» **Listed records**:
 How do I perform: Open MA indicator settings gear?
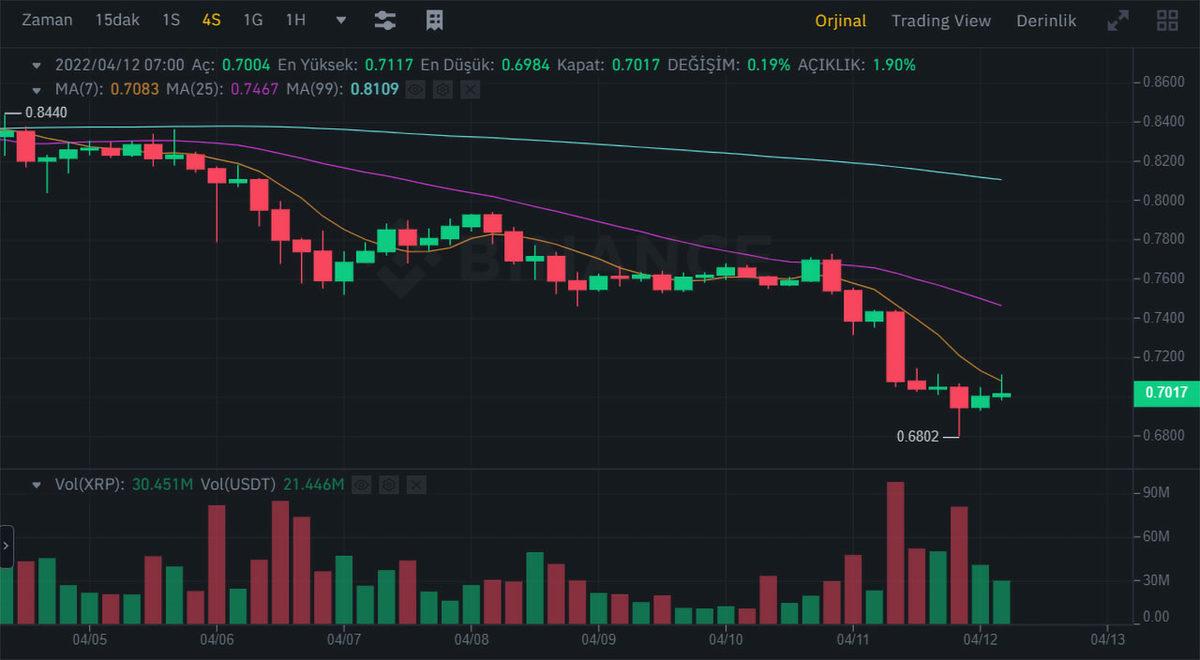(443, 90)
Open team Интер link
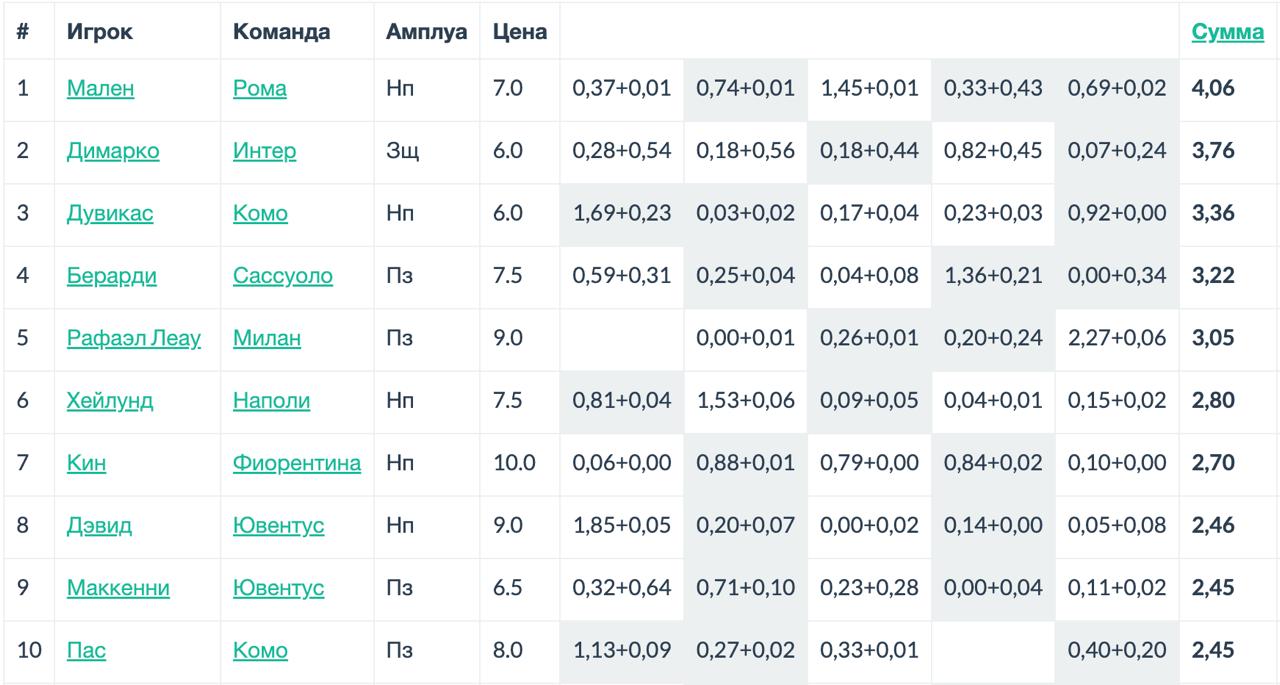This screenshot has height=685, width=1280. [x=264, y=151]
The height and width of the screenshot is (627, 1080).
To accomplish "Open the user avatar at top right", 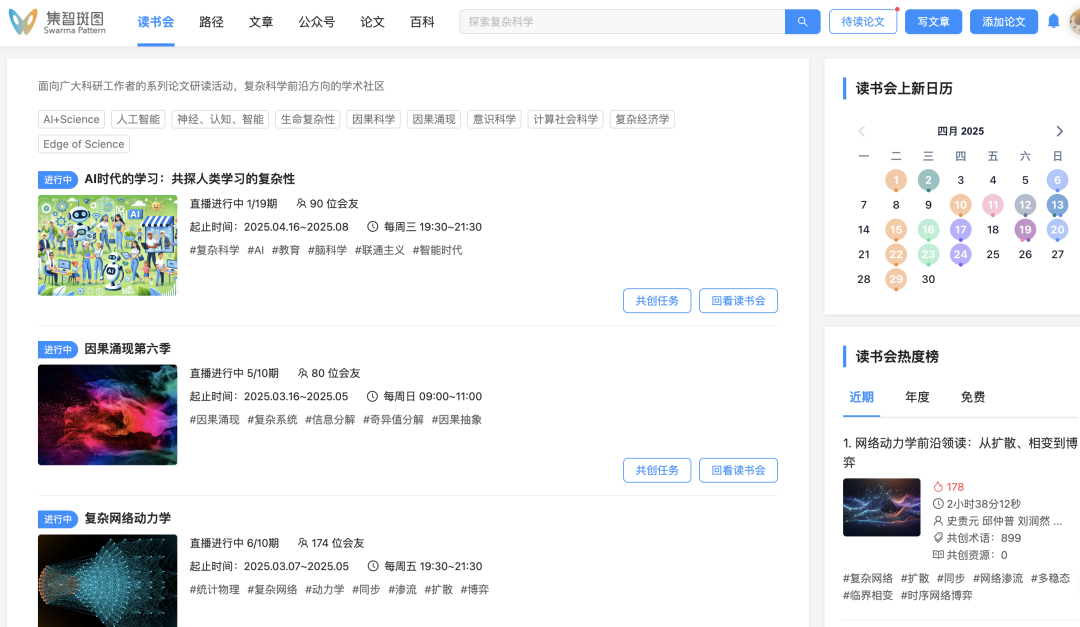I will point(1073,21).
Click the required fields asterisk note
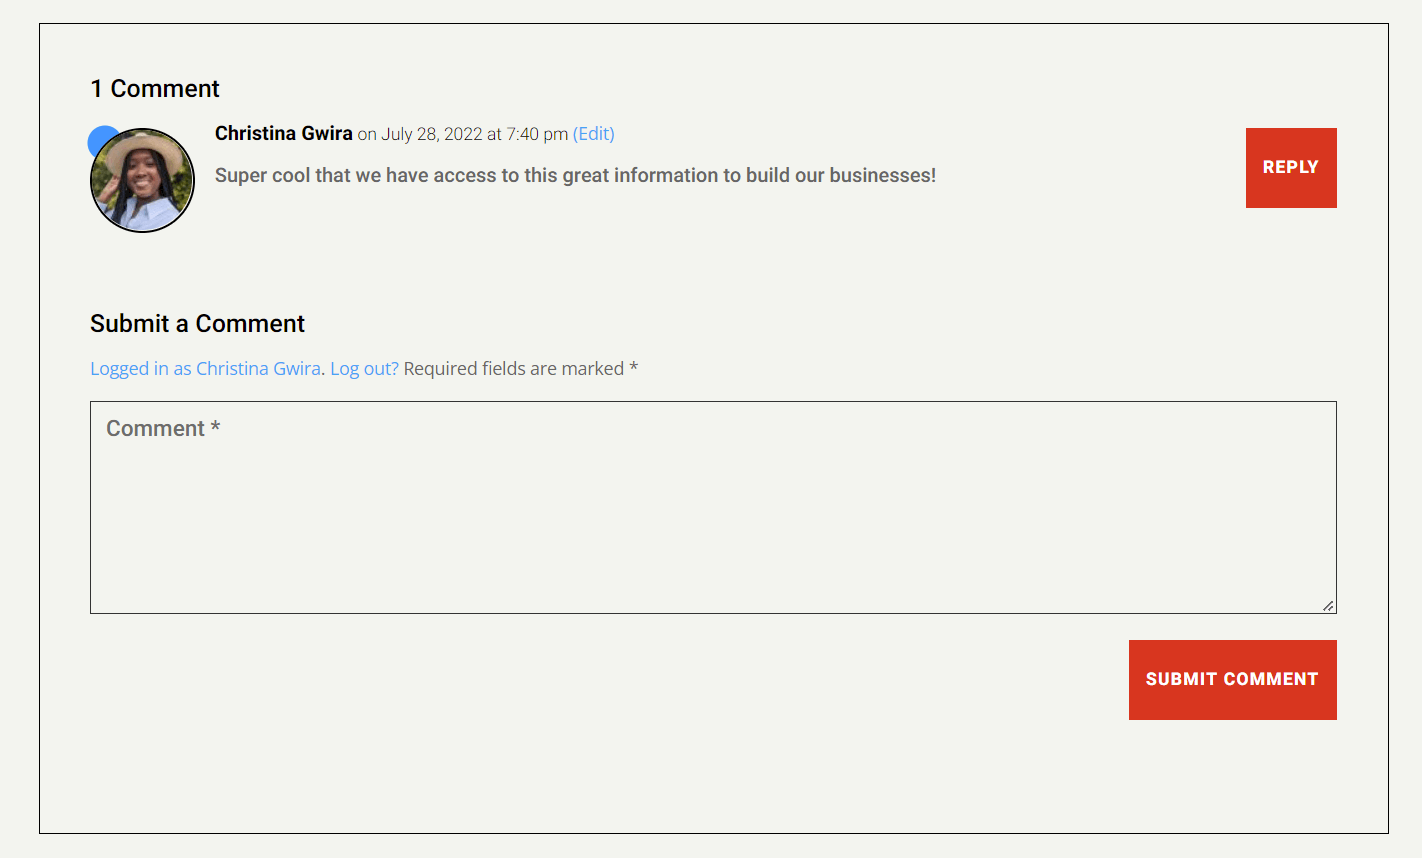Image resolution: width=1422 pixels, height=858 pixels. point(522,368)
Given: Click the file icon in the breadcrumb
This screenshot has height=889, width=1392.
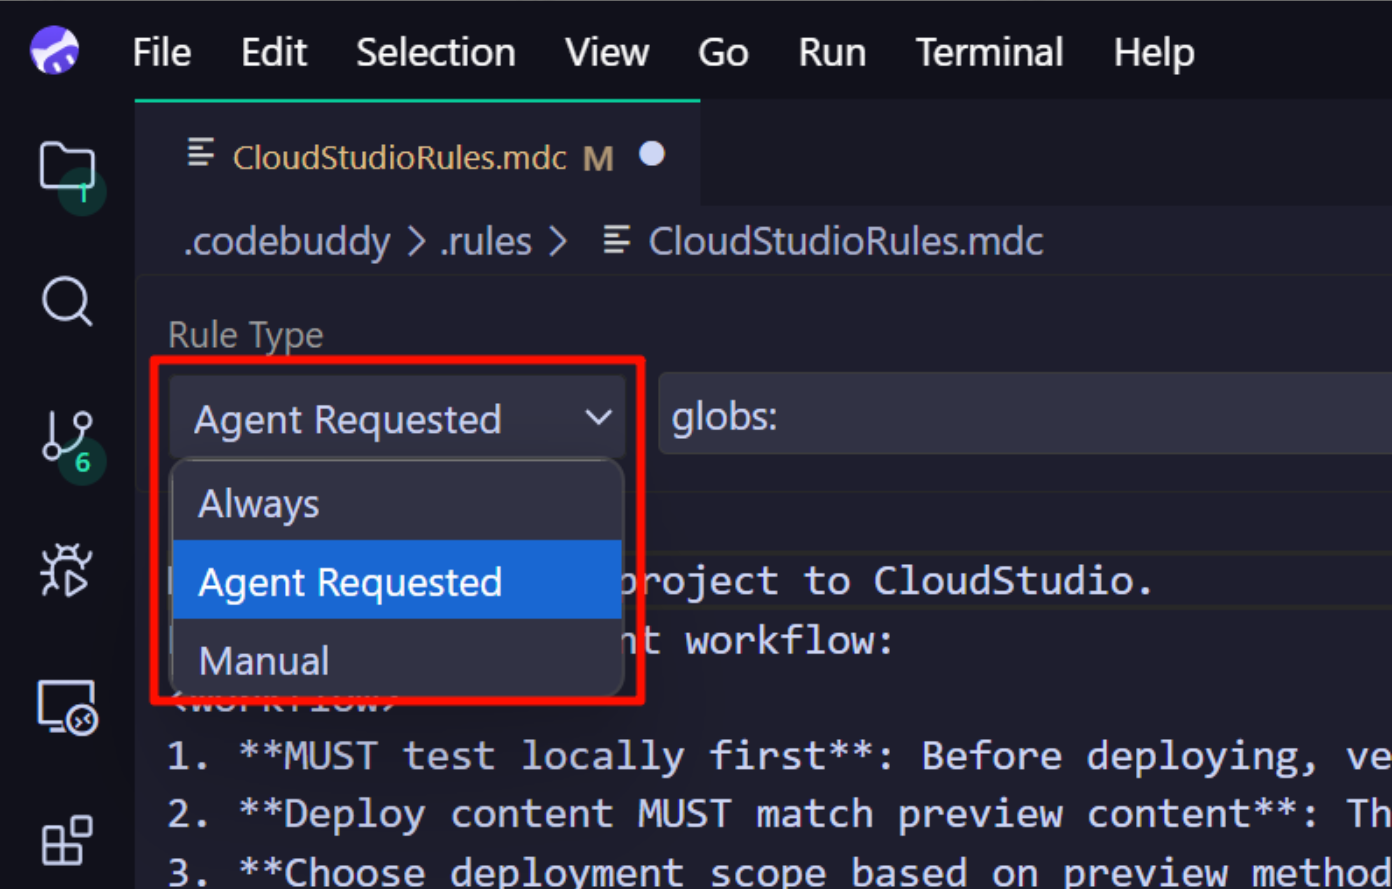Looking at the screenshot, I should coord(617,240).
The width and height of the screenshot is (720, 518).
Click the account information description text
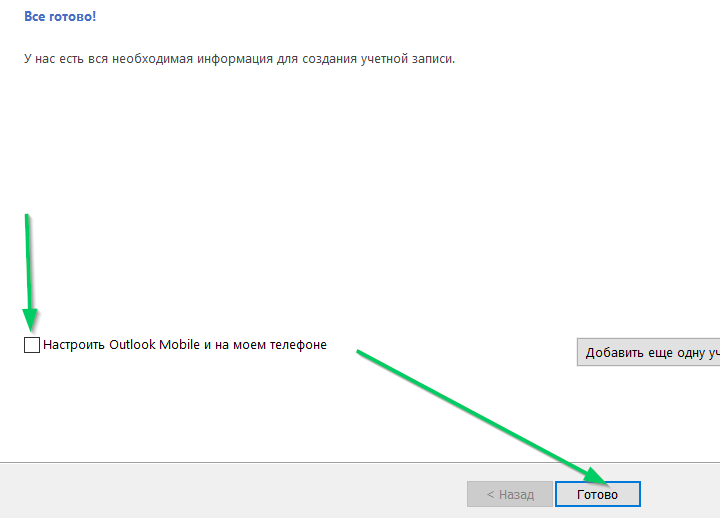tap(239, 59)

» **Required work**:
Make an exact copy of the lines above, starting at the line that contains "This screenshot has height=889, width=1392." and running through the final line of the entries. Omit the pictures.

» **Reply**:
This screenshot has height=889, width=1392.
Looking at the screenshot, I should coord(617,240).
The width and height of the screenshot is (720, 518).
Click the account information description text
tap(239, 59)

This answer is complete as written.